--- WHAT IS REQUIRED ---
Copy exactly. Include the line containing "Screen dimensions: 960x568", every line after it, and the last line below, but no pictures.

--- DATA EXTRACT ---

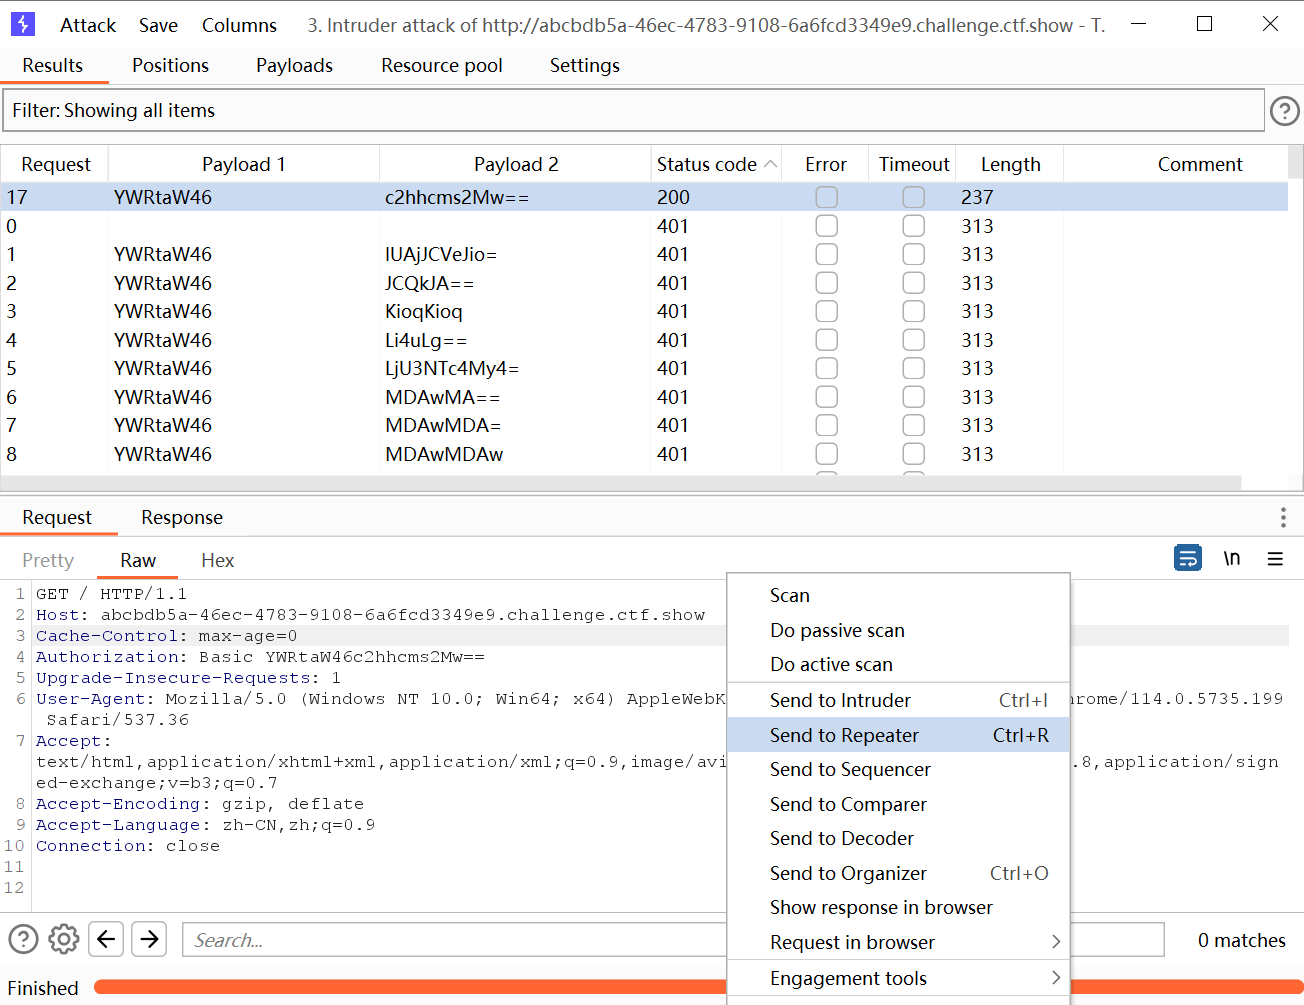Choose Send to Repeater from context menu

tap(844, 735)
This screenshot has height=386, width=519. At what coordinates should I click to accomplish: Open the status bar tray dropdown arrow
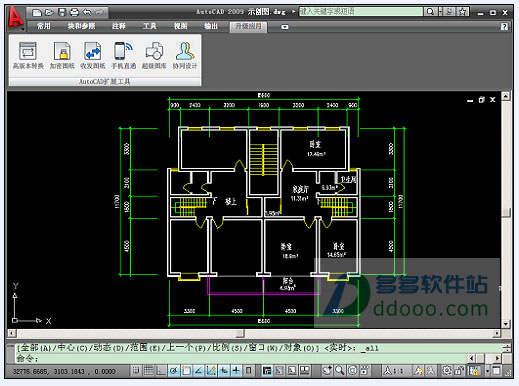[x=487, y=371]
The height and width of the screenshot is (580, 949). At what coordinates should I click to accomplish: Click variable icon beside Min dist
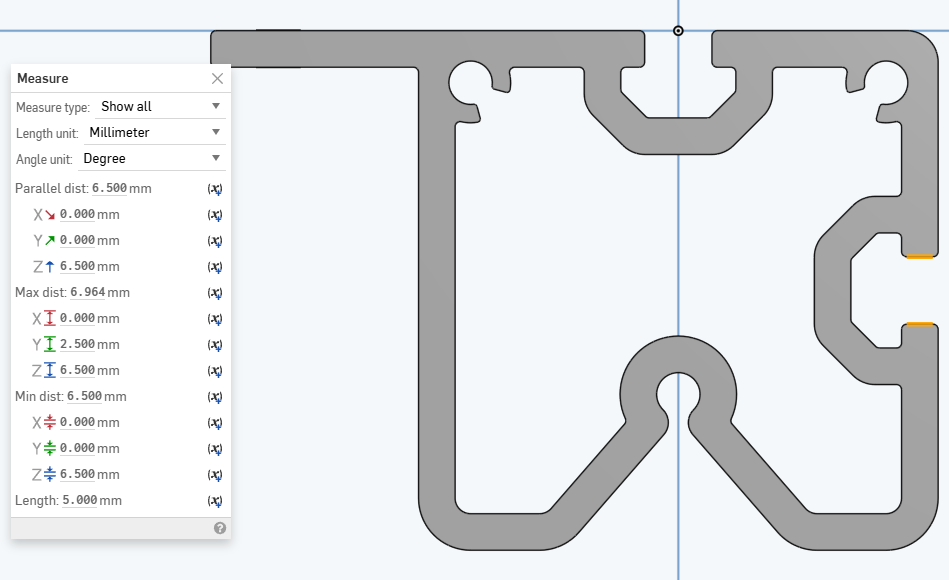214,397
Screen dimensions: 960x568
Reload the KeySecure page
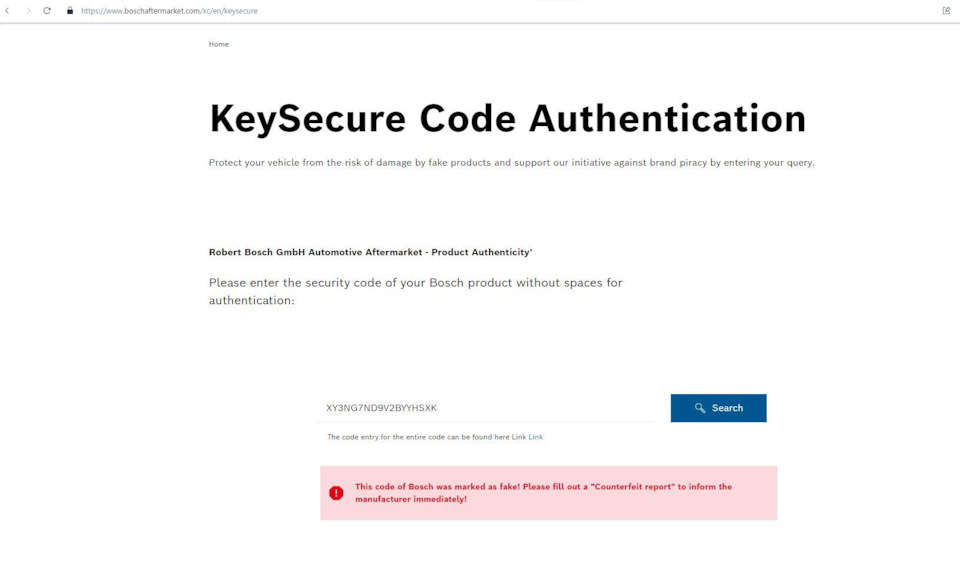point(47,11)
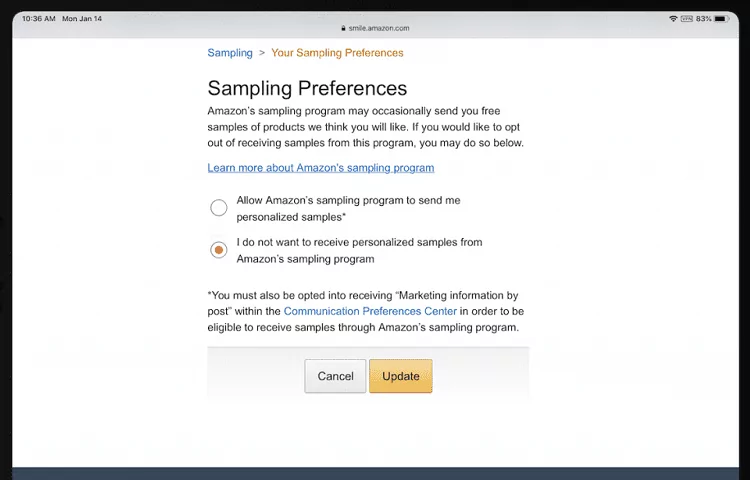
Task: Go to the Sampling breadcrumb link
Action: (x=230, y=53)
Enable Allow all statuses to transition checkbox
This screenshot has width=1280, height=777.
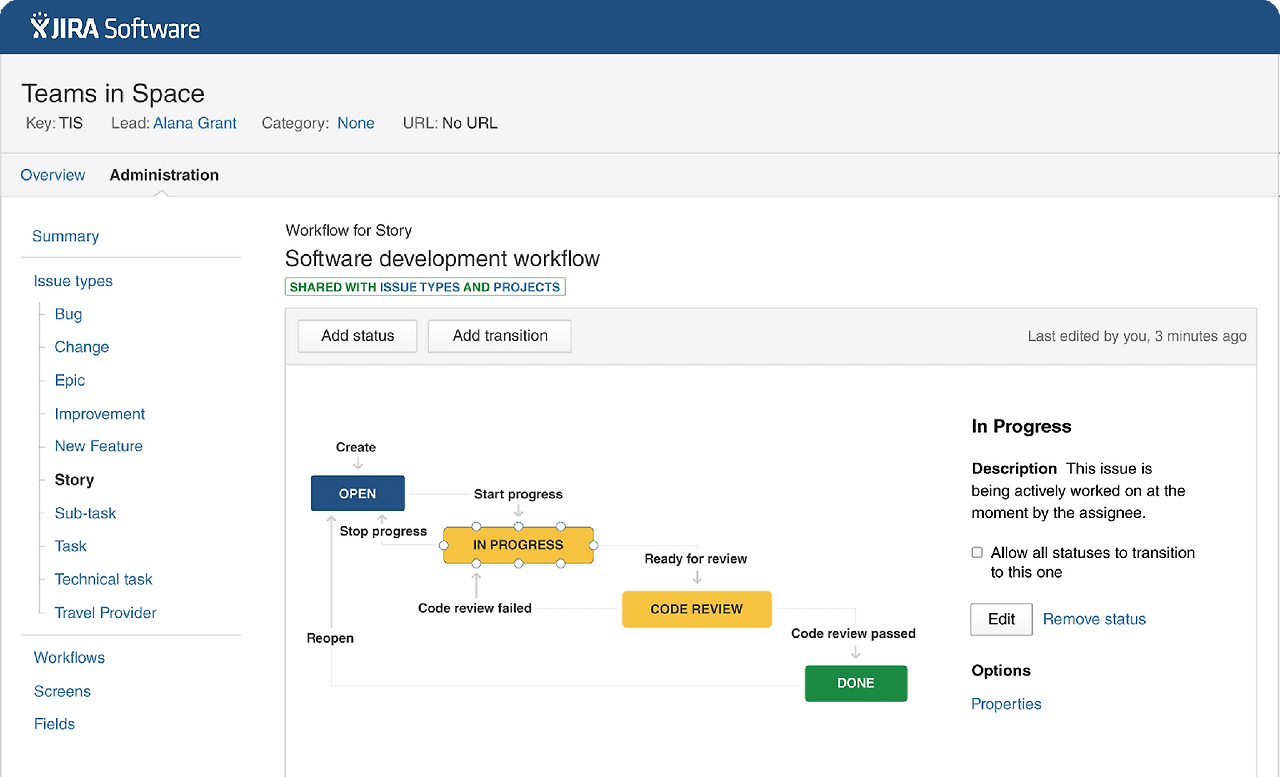click(977, 552)
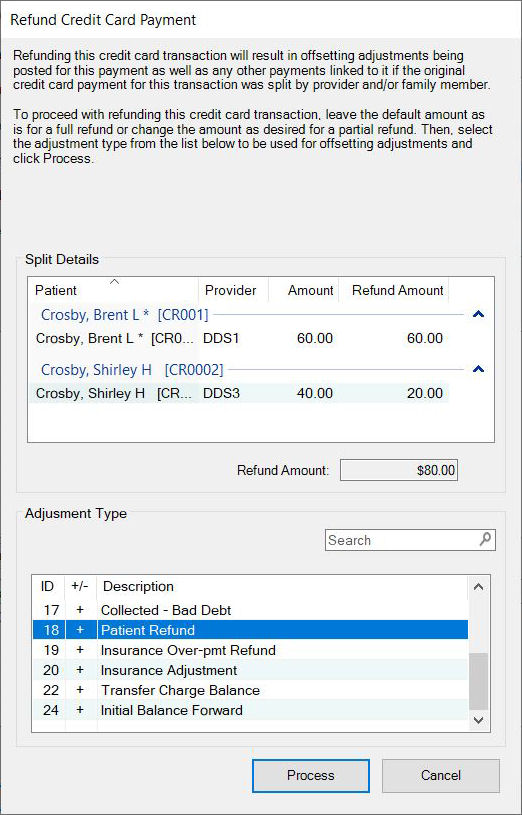This screenshot has height=815, width=522.
Task: Edit Shirley's 20.00 refund amount cell
Action: 394,393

--- THE COMPLETED TASK ---
Screen dimensions: 960x568
Reload the KeySecure page
point(47,11)
Task: Go to the Sampling breadcrumb link
Action: (x=230, y=53)
Enable Allow all statuses to transition checkbox
This screenshot has width=1280, height=777.
click(977, 552)
This screenshot has height=815, width=522.
Task: Edit Shirley's 20.00 refund amount cell
Action: 394,393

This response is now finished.